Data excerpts
_ _ _ _

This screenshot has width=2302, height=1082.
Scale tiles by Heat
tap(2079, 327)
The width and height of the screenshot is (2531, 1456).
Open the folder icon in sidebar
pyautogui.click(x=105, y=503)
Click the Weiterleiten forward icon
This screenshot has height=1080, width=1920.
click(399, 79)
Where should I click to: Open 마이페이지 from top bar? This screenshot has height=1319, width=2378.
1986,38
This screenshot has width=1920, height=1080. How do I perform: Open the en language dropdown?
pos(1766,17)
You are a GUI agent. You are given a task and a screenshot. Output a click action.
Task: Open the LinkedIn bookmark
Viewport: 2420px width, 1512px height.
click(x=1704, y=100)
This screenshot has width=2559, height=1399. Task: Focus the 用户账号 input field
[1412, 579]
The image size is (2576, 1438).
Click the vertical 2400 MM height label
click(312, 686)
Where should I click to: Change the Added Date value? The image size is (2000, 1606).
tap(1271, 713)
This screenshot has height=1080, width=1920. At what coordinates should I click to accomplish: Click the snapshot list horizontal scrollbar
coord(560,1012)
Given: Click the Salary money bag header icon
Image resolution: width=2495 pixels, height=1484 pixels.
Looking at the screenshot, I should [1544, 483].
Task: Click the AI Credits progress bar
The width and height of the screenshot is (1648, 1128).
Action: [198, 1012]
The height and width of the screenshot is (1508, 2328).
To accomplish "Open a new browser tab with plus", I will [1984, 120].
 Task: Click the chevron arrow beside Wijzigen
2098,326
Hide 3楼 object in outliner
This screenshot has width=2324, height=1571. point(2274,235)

_ _ _ _

Prompt:
Begin with the line above that has "Scale tiles by Heat" and continue through the line that has "The height and", setting each one down exactly. Stop there.

Solution for this exercise:
Scale tiles by Heat
tap(2079, 327)
The width and height of the screenshot is (2531, 1456).
Open the folder icon in sidebar
pyautogui.click(x=105, y=503)
Click the Weiterleiten forward icon
This screenshot has height=1080, width=1920.
click(399, 79)
Where should I click to: Open 마이페이지 from top bar? This screenshot has height=1319, width=2378.
1986,38
This screenshot has width=1920, height=1080. How do I perform: Open the en language dropdown?
pos(1766,17)
You are a GUI agent. You are given a task and a screenshot. Output a click action.
Task: Open the LinkedIn bookmark
Viewport: 2420px width, 1512px height.
click(x=1704, y=100)
This screenshot has width=2559, height=1399. Task: Focus the 用户账号 input field
[1412, 579]
The image size is (2576, 1438).
Click the vertical 2400 MM height label
click(312, 686)
Where should I click to: Change the Added Date value? The image size is (2000, 1606).
tap(1271, 713)
This screenshot has height=1080, width=1920. At what coordinates should I click to accomplish: Click the snapshot list horizontal scrollbar
coord(560,1012)
Given: Click the Salary money bag header icon
Image resolution: width=2495 pixels, height=1484 pixels.
Looking at the screenshot, I should [1544, 483].
Task: Click the AI Credits progress bar
The width and height of the screenshot is (1648, 1128).
Action: [198, 1012]
The height and width of the screenshot is (1508, 2328).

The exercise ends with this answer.